- June 26, 2013
- Posted by: admin
- Category: Media & Broadcasting
The SABC and e.tv have announced their reasons for supporting the intention of the National Association of Broadcasters, the NAB, to resign from audience research organisation, SAARF.
The two broadcasters’ decision follows the rejection of the proposal from the NAB to have greater representation of broadcast media on the SAARF Board.
SABC and e.tv say was further compounded by a recent audit of SAARF’s Television Audience Measurement Survey which provides the daily audience ratings for television viewership. They called for the audit after noticing serious shortcomings in the ratings last year.
SABC spokesperson Kaizer Kganyago says, “In the past year we have seen a reduction in the LSM’s ratings 4 to 6 which are basically the audiences of both free to air broadcasters. We found out the way which they deal with the TAMS is not correct, and we felt that it is also because of the fact that they do include in the board or the panel of SAARF television and broadcasters. And when we went to ask for that to happen, they refused in a meeting which was held today.”
Among other things, TAMS is accused of failing to keep up with the evolving South African demographic profile; failing to balance the panel by individual LSM; as well as failing to manage the declining efficiency of the panel.
Not only is this morally unacceptable in South Africa in 2013, it has a direct financial impact on the free-to-air broadcasters who broadcast programming to the majority of South Africans
As a result, the essential effect of the findings was that upper income television households were over-represented on the TAMS Panel as compared to middle-to-lower income television households that were significantly under-represented.

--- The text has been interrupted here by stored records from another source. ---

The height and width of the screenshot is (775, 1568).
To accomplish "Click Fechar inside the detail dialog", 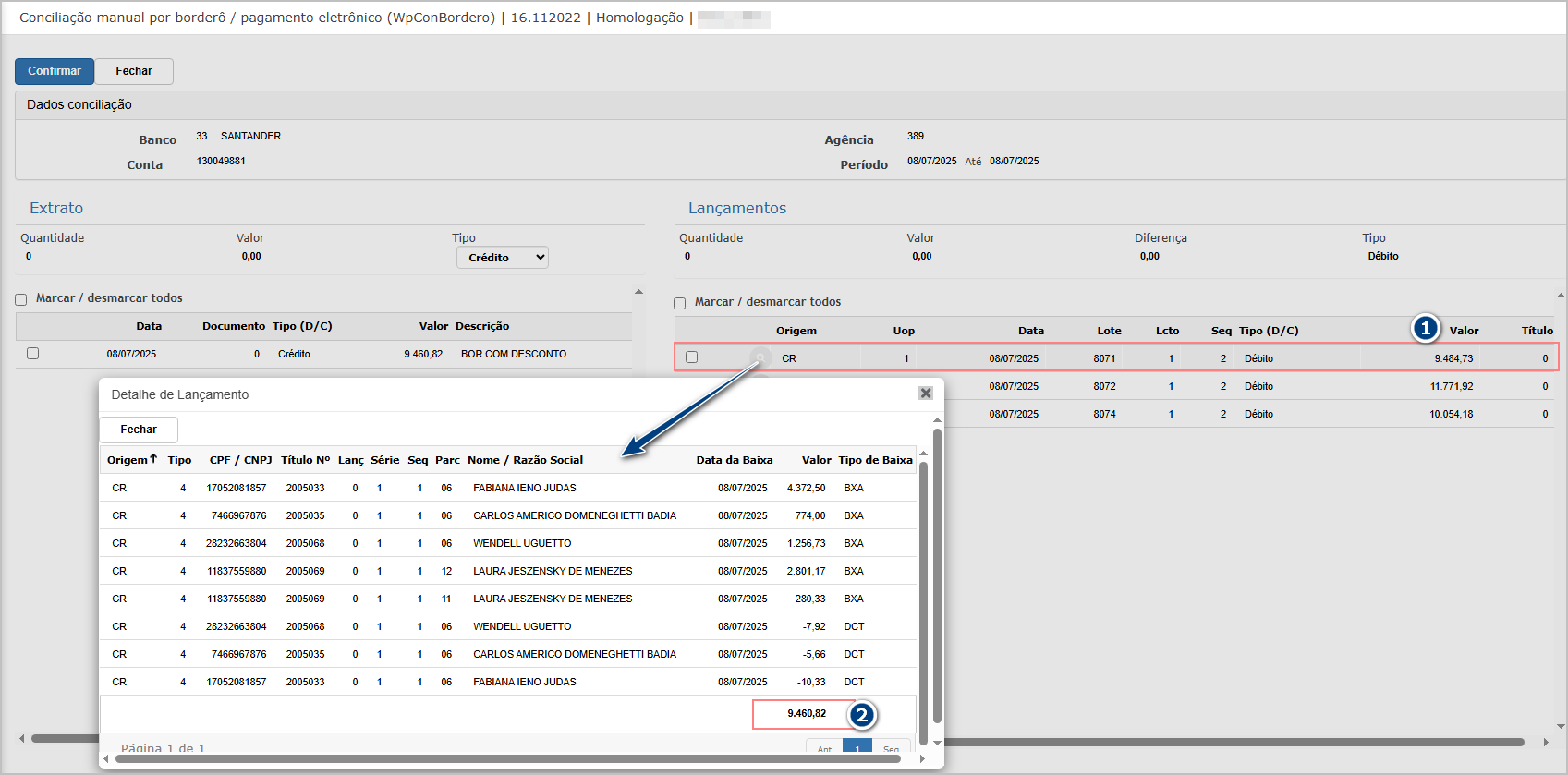I will pyautogui.click(x=139, y=430).
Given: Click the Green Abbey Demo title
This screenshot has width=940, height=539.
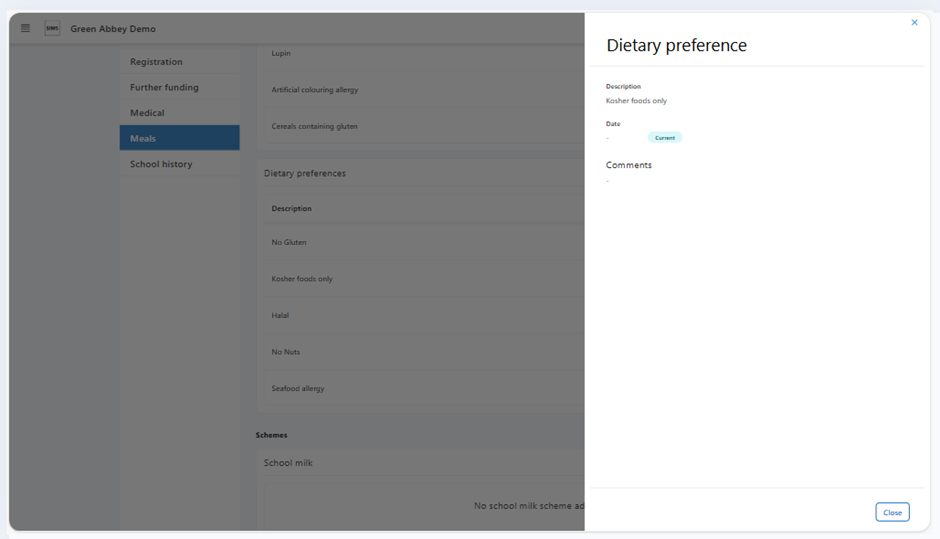Looking at the screenshot, I should point(113,29).
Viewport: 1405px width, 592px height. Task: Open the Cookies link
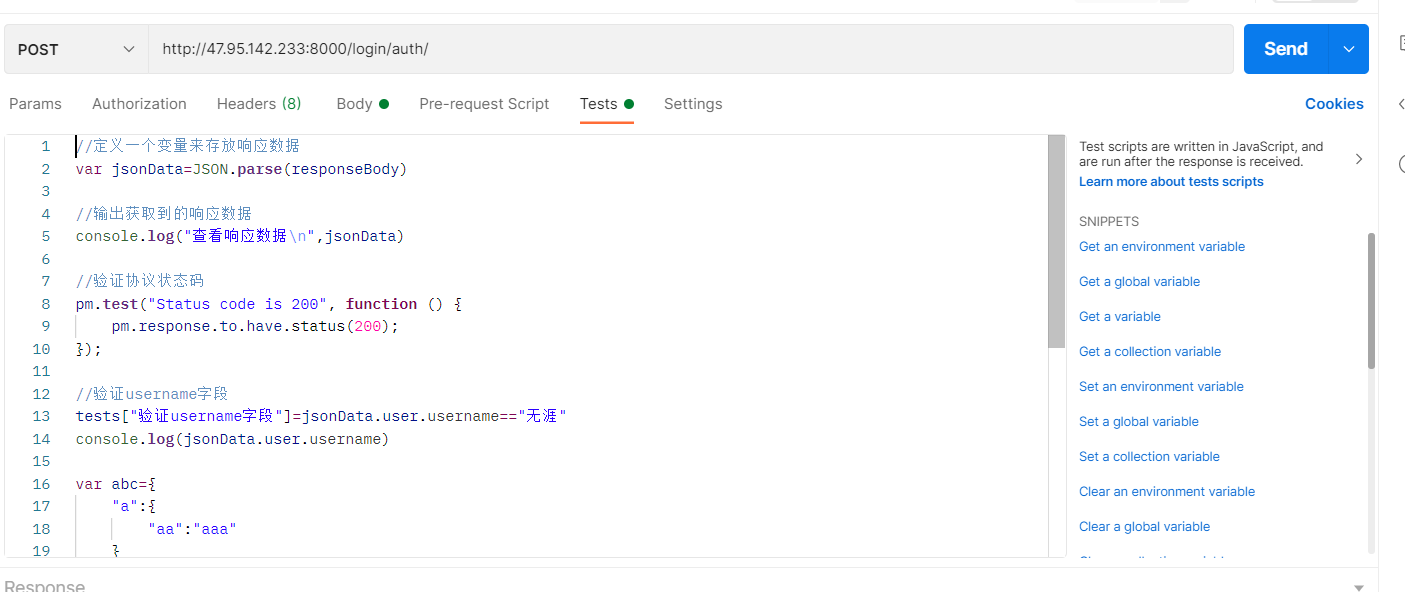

This, according to the statement released by the two broadcasters, effectively translates into an over-representation of white television viewership and a serious under-representation of black television viewership.
“Not only is this morally unacceptable in South Africa in 2013, it has a direct financial impact on the free-to-air broadcasters who broadcast programming to the majority of South Africans,” reads the statement in part.
“Of even more concern to the SABC and e.tv was that this state of affairs had been on-going for many years without any intervention from SAARF executive management.”
The SABC and e.tv are still calculating the loss of advertising income experienced as a result of the failures of the TAMS Panel but it is estimated to run at hundreds of millions of Rands.